■ **WHAT THE TASK ASKS**: In the entries below, the lines from the one with "FAQ (813, 2272)" through the one with "full Time (475, 1052)" are to be copied exactly; both ends count.

■ **TASK INPUT**:
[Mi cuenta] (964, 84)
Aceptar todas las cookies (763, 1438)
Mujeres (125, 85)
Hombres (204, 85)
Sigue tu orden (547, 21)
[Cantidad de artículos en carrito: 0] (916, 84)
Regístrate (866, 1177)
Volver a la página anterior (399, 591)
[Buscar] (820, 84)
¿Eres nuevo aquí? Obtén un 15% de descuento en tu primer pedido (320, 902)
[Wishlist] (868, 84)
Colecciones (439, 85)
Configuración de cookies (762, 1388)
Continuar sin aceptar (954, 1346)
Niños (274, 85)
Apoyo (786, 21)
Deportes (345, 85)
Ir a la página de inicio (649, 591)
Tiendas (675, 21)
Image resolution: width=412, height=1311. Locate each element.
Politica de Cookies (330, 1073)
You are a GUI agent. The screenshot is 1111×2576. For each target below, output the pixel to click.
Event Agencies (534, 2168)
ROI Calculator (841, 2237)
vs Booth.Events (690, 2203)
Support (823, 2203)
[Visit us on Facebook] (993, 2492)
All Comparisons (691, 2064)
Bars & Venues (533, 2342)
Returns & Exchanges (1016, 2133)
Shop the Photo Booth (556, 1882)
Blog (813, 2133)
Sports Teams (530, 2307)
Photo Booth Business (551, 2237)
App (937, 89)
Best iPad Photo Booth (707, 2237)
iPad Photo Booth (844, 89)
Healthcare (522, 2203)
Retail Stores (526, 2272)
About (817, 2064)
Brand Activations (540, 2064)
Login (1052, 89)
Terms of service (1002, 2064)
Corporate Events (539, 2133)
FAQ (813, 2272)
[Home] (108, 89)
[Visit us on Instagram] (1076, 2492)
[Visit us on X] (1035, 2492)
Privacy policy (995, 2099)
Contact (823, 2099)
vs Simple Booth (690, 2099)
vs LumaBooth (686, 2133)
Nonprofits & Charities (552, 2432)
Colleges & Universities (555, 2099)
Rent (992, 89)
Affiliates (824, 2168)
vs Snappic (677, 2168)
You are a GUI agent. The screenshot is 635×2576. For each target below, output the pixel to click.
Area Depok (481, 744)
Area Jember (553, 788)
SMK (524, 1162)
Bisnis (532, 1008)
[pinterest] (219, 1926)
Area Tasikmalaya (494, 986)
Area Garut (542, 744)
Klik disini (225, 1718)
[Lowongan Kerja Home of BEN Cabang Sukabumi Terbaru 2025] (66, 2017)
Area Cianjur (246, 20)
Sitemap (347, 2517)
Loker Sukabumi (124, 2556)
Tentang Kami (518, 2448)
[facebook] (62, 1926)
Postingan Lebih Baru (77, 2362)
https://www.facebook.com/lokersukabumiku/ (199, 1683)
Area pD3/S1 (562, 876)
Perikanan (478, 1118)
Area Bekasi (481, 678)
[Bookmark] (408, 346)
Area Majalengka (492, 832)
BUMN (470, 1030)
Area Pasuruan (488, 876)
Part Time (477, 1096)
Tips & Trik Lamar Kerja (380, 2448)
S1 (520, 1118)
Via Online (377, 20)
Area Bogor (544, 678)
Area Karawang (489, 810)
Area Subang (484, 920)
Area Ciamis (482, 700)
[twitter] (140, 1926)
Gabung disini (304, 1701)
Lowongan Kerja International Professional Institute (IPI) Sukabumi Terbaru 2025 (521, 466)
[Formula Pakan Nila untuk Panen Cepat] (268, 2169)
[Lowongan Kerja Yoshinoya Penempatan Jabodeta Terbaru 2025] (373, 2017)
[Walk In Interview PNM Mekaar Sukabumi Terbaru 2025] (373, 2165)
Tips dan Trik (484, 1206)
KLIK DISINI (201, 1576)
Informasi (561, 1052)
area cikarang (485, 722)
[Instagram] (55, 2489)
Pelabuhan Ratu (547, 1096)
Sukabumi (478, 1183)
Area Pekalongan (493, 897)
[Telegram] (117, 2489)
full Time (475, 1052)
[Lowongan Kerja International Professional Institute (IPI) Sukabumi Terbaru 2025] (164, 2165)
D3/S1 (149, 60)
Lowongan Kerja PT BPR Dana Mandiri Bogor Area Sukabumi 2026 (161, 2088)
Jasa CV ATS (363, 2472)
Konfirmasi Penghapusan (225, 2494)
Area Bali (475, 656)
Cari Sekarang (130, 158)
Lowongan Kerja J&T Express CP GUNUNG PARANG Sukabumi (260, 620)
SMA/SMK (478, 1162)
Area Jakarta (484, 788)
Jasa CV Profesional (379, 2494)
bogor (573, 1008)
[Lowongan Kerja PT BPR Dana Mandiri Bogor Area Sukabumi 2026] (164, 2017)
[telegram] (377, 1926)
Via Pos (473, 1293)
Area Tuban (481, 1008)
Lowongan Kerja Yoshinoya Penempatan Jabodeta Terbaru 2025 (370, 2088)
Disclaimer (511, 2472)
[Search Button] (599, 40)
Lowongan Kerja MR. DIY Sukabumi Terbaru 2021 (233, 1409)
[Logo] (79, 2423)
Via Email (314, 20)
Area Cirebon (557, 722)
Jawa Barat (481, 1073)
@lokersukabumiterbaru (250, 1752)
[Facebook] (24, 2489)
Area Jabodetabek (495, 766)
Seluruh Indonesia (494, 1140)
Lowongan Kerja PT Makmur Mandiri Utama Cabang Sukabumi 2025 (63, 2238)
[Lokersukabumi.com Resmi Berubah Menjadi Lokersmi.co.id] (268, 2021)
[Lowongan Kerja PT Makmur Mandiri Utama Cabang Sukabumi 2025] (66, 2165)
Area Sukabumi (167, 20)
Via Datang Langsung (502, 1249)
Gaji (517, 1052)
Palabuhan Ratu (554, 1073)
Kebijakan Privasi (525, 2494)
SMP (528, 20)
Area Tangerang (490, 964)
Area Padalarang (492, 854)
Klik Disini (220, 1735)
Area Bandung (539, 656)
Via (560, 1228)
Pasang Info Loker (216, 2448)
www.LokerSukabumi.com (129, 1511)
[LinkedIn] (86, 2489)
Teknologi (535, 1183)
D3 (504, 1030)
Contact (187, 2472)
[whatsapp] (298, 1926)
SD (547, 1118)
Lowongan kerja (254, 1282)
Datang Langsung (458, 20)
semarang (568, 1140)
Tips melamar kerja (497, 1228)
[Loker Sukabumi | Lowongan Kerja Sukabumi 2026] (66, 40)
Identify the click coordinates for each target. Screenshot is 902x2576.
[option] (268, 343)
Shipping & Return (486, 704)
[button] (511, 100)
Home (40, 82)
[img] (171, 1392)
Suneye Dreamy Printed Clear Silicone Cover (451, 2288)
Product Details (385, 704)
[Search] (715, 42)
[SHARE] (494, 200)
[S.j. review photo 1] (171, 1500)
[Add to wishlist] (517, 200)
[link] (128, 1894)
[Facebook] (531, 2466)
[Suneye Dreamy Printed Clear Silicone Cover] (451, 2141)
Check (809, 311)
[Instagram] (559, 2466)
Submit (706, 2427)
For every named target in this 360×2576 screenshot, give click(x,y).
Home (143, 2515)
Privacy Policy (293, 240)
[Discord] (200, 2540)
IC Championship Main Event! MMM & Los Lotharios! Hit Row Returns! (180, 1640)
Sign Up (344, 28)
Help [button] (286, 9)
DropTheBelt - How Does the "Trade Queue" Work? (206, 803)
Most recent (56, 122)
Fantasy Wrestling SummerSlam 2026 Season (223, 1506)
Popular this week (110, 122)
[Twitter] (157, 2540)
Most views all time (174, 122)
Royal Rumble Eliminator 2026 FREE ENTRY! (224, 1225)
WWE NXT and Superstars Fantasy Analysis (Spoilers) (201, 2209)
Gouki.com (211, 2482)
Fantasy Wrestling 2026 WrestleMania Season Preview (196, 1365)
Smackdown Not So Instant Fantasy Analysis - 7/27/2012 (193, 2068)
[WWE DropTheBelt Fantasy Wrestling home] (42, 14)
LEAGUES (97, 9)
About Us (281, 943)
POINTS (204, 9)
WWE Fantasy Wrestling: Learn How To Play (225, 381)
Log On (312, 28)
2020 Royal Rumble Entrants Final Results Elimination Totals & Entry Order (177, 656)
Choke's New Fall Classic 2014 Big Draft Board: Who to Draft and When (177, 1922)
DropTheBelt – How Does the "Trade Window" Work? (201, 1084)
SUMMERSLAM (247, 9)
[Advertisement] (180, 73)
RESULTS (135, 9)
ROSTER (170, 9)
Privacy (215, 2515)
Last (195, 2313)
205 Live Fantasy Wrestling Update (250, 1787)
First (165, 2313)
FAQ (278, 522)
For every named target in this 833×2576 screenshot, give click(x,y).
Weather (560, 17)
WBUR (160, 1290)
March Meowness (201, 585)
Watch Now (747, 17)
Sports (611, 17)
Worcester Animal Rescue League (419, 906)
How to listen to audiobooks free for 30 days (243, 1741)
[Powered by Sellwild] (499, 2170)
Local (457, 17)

■ **RESULT OF THIS TASK**:
FAQ (813, 2272)
[Home] (108, 89)
[Visit us on Instagram] (1076, 2492)
[Visit us on X] (1035, 2492)
Privacy policy (995, 2099)
Contact (823, 2099)
vs Simple Booth (690, 2099)
vs LumaBooth (686, 2133)
Nonprofits & Charities (552, 2432)
Colleges & Universities (555, 2099)
Rent (992, 89)
Affiliates (824, 2168)
vs Snappic (677, 2168)
You are a GUI agent. The screenshot is 635×2576. For each target below, output the pixel to click.
Area Depok (481, 744)
Area Jember (553, 788)
SMK (524, 1162)
Bisnis (532, 1008)
[pinterest] (219, 1926)
Area Tasikmalaya (494, 986)
Area Garut (542, 744)
Klik disini (225, 1718)
[Lowongan Kerja Home of BEN Cabang Sukabumi Terbaru 2025] (66, 2017)
Area Cianjur (246, 20)
Sitemap (347, 2517)
Loker Sukabumi (124, 2556)
Tentang Kami (518, 2448)
[facebook] (62, 1926)
Postingan Lebih Baru (77, 2362)
https://www.facebook.com/lokersukabumiku/ (199, 1683)
Area pD3/S1 (562, 876)
Perikanan (478, 1118)
Area Bekasi (481, 678)
[Bookmark] (408, 346)
Area Majalengka (492, 832)
BUMN (470, 1030)
Area Pasuruan (488, 876)
Part Time (477, 1096)
Tips & Trik Lamar Kerja (380, 2448)
S1 (520, 1118)
Via Online (377, 20)
Area Bogor (544, 678)
Area Karawang (489, 810)
Area Subang (484, 920)
Area Ciamis (482, 700)
[twitter] (140, 1926)
Gabung disini (304, 1701)
Lowongan Kerja International Professional Institute (IPI) Sukabumi Terbaru 2025 (521, 466)
[Formula Pakan Nila untuk Panen Cepat] (268, 2169)
[Lowongan Kerja Yoshinoya Penempatan Jabodeta Terbaru 2025] (373, 2017)
[Walk In Interview PNM Mekaar Sukabumi Terbaru 2025] (373, 2165)
Tips dan Trik (484, 1206)
KLIK DISINI (201, 1576)
Informasi (561, 1052)
area cikarang (485, 722)
[Instagram] (55, 2489)
Pelabuhan Ratu (547, 1096)
Sukabumi (478, 1183)
Area Pekalongan (493, 897)
[Telegram] (117, 2489)
full Time (475, 1052)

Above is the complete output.